電気泳動について

＞どのようにして一度ゲルの中にバンドとして出現したタンパクを抽出？精製？するのでしょうか。 これは染色法によります。銀染色などだとたぶん無理です。 酢酸酸性中でCBB染色なら、切り出したバンドをもう一度泳動するときのサンプルバッファー（pH 6.8Tris/HCl,他）に平衡化するまでつけて（時間は切り出したゲル片の大きさ次第）もう一度クシ穴に押し込めば（少しゲルを砕くと押し込みやすい）OK です。
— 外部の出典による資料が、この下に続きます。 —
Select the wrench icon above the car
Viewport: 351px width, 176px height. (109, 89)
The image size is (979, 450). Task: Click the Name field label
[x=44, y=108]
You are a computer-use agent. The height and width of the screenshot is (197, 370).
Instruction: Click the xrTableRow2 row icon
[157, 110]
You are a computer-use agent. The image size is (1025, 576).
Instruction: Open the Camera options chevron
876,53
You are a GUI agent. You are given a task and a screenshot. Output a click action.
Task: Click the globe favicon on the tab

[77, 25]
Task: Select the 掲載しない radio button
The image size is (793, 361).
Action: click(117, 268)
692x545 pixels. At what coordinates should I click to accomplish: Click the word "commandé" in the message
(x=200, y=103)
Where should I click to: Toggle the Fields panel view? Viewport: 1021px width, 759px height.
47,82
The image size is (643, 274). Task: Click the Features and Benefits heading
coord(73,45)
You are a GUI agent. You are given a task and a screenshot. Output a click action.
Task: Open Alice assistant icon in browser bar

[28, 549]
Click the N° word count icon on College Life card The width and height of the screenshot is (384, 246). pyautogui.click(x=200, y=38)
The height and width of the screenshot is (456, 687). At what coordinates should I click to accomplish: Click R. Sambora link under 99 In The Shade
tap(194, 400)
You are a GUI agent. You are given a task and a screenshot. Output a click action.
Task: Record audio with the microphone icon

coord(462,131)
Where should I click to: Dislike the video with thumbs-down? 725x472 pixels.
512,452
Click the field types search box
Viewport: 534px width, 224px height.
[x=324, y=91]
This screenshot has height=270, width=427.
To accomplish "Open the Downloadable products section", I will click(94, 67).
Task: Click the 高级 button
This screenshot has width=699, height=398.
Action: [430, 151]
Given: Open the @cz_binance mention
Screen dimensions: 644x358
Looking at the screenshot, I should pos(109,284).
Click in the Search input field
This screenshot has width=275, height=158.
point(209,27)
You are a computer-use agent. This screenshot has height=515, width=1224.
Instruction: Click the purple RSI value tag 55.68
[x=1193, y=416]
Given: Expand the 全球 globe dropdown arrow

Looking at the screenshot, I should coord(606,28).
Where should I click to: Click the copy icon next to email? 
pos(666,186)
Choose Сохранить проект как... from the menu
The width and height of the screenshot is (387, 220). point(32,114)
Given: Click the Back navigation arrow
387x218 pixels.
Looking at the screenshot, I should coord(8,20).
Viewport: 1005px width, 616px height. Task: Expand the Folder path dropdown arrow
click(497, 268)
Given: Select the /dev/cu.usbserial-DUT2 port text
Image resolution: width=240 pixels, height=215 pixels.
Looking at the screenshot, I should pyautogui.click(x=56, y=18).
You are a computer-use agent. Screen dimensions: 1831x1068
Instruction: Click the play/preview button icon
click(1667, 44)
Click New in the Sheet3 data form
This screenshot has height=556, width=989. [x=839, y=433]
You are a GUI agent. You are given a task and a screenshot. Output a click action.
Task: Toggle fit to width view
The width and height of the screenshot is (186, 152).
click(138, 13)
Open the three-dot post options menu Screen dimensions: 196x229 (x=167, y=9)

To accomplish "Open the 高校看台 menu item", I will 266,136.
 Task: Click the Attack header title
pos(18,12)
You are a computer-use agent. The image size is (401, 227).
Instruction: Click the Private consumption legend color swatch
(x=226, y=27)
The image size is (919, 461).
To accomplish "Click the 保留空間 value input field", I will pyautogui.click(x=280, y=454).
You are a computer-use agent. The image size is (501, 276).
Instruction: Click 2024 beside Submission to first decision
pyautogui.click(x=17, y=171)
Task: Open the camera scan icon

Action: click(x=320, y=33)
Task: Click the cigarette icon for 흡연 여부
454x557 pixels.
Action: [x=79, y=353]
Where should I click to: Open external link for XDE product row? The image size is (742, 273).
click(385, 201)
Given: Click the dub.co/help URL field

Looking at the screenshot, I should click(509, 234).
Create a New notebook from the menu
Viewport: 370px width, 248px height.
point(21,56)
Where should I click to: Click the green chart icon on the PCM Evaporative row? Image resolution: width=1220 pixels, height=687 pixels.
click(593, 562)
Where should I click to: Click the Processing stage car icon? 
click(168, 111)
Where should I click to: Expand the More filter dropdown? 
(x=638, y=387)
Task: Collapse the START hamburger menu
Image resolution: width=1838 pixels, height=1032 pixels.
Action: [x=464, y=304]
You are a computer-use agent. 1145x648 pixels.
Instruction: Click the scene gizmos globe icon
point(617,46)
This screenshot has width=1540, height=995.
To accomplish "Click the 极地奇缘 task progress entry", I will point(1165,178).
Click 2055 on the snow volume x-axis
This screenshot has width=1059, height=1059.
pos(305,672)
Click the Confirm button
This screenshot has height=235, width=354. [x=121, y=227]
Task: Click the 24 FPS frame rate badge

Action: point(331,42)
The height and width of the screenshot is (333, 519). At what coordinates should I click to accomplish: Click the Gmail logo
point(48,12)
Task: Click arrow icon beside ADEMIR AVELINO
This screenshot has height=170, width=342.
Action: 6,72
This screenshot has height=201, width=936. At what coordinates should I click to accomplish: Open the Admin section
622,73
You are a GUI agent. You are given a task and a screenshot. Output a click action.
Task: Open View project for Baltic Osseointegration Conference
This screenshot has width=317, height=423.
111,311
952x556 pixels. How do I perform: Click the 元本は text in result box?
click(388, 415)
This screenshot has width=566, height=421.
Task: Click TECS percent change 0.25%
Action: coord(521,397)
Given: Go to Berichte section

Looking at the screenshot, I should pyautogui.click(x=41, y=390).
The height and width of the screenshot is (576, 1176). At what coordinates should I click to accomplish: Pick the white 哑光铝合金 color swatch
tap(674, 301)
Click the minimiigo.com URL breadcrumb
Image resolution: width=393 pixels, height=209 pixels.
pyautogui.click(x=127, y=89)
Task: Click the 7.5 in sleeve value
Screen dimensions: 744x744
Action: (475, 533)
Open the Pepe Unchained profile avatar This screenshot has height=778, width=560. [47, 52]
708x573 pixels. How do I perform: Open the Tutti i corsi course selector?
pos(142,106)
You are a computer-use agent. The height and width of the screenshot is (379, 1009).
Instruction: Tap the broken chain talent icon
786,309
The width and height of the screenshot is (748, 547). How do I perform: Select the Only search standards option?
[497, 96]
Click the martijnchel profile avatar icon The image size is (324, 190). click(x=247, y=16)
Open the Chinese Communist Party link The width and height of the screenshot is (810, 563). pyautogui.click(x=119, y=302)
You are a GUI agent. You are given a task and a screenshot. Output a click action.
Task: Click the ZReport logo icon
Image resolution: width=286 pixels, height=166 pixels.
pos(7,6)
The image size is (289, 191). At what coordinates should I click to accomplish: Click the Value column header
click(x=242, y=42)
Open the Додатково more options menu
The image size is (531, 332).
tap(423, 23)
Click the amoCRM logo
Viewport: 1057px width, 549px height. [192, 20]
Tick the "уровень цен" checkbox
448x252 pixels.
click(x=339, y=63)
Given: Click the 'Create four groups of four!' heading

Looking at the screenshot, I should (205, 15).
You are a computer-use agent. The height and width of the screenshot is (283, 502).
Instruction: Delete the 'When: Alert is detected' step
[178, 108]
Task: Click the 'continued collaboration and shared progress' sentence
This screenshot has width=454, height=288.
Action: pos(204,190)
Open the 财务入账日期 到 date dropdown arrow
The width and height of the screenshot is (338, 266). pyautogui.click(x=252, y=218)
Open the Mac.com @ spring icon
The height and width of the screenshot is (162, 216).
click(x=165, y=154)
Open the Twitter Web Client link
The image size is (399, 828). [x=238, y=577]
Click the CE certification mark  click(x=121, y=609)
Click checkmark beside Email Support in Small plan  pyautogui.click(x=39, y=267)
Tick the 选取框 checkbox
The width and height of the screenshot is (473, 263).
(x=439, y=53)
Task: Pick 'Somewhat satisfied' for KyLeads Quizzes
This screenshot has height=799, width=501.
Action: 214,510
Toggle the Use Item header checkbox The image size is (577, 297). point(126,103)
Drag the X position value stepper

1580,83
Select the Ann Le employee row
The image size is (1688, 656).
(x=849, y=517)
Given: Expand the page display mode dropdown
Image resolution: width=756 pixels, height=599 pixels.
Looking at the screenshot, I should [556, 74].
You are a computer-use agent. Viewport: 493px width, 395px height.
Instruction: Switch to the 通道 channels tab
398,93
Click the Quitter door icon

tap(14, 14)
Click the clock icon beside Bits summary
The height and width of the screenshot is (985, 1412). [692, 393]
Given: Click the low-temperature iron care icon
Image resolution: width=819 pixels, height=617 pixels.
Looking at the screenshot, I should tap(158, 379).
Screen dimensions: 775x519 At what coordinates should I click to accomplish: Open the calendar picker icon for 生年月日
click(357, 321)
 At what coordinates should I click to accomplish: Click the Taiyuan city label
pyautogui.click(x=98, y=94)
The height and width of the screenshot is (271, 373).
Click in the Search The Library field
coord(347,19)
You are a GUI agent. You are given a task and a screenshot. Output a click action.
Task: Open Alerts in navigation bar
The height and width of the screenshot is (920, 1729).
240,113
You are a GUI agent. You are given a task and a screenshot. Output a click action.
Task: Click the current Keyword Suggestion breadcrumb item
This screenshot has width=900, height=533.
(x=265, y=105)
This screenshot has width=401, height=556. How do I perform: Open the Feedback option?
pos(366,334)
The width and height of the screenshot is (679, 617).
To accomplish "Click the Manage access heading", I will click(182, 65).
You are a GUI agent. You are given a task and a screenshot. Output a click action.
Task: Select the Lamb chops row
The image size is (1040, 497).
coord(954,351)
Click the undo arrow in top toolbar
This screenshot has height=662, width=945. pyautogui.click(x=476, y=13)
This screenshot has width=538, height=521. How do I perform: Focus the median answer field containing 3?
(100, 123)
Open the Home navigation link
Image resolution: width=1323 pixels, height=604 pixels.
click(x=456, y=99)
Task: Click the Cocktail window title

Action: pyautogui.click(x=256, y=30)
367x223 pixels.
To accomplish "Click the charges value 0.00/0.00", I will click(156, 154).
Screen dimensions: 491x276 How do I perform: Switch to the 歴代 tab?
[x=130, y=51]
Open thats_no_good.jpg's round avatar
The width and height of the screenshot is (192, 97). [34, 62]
電圧をかければタンパク質はゲルから勝手に出て、スタッキングゲルに入っていきます。 ＞近くのバンド同士が接近しすぎていて、あいまいになってしまった際に、そのあいまいになってしまっている個所のゲルを切り出して、再度SDS-PAGEをすることは可能でしょうか。 分子量が接近している、つまり泳動位置がほとんど重なっているタンパク質を分離するにはどうするかということですね。 易しくて確実なのはゲルを長くすることです。長さ８ｃｍ位のゲル板を使っていますかね？　長さ１６ｃｍとか３０ｃｍとかのゲル作れませんか？　それで泳動すれば努力しないで解決します。 大きなガラス板がないときは、うまくいくかどうかはやってみないと分かりませんが、色々試すしかありません。他の方が言われている２次元電気泳動などもあります。普通は、等電点電気泳動を先にしますが、SDS電気泳動をやってから等電点も可能です。上と同様に切り出したゲルをそのまま２次元電気泳動用の時の１次元目のサンプルバッファー（SDSが先の時は6M尿素は必須、でTritonもあった方がよい）で平衡化してから、等電点電気泳動を行います。タンパク質は上と同様に勝手にゲルから出て行きます。 SDS電気泳動の変法を使う。例えばゲルに尿素（６Mとか）を加えておくと泳動位置が変化することがあります。